• _Requirements_: Update the items below so that "screenshot" becomes "capture" everywhere and nothing else changes. Leave the pictures out of your answer.

• _Word and element locating data_:
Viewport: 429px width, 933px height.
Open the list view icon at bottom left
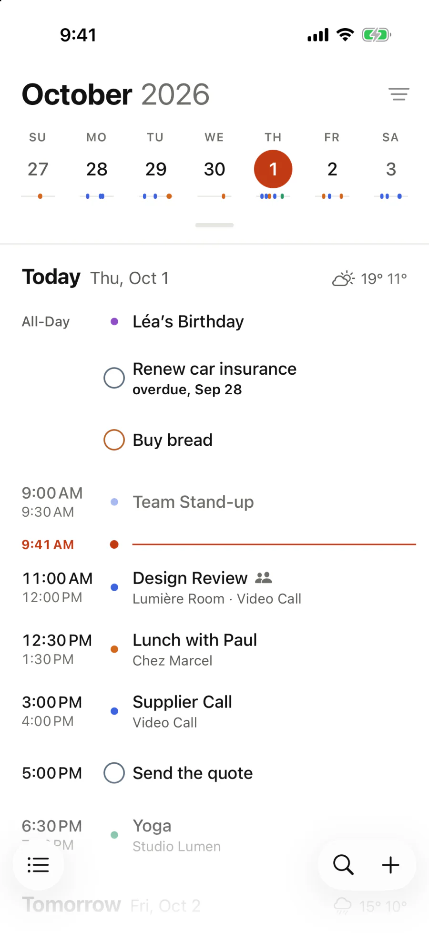(x=38, y=864)
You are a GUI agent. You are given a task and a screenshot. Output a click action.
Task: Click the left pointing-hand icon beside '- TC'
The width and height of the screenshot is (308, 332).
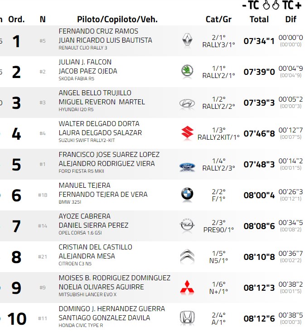[266, 5]
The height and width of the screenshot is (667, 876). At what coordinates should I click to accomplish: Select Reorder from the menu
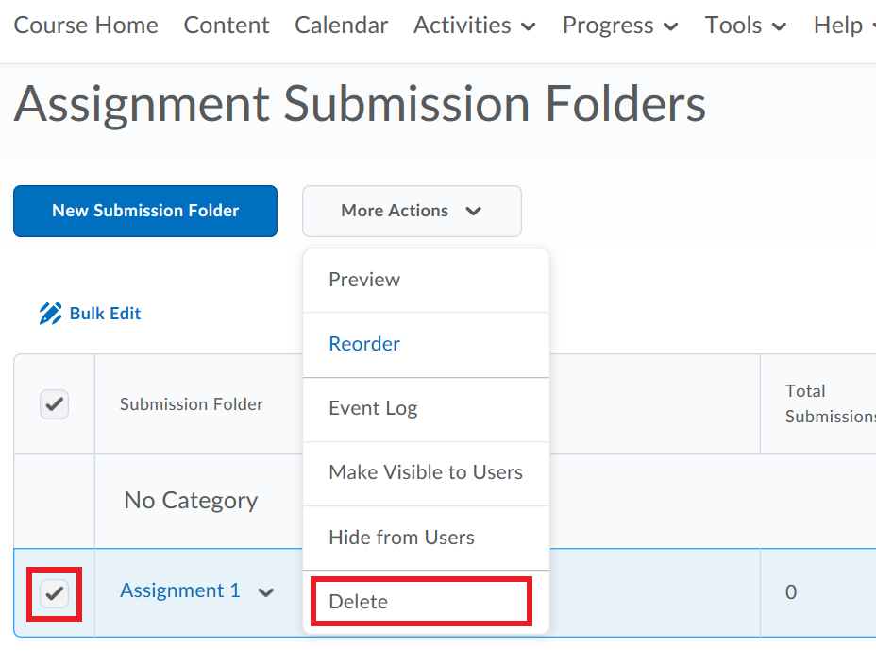click(x=364, y=344)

• _Finished answer_:
Viewport: 429px width, 933px height.
Open the list view icon at bottom left
(x=38, y=864)
You are a GUI agent. You are given a task and a capture. Output a click action.
Task: Click the left pointing-hand icon beside '- TC'
The width and height of the capture is (308, 332).
[266, 5]
The height and width of the capture is (667, 876). At what coordinates should I click to accomplish: Select Reorder from the menu
click(x=364, y=344)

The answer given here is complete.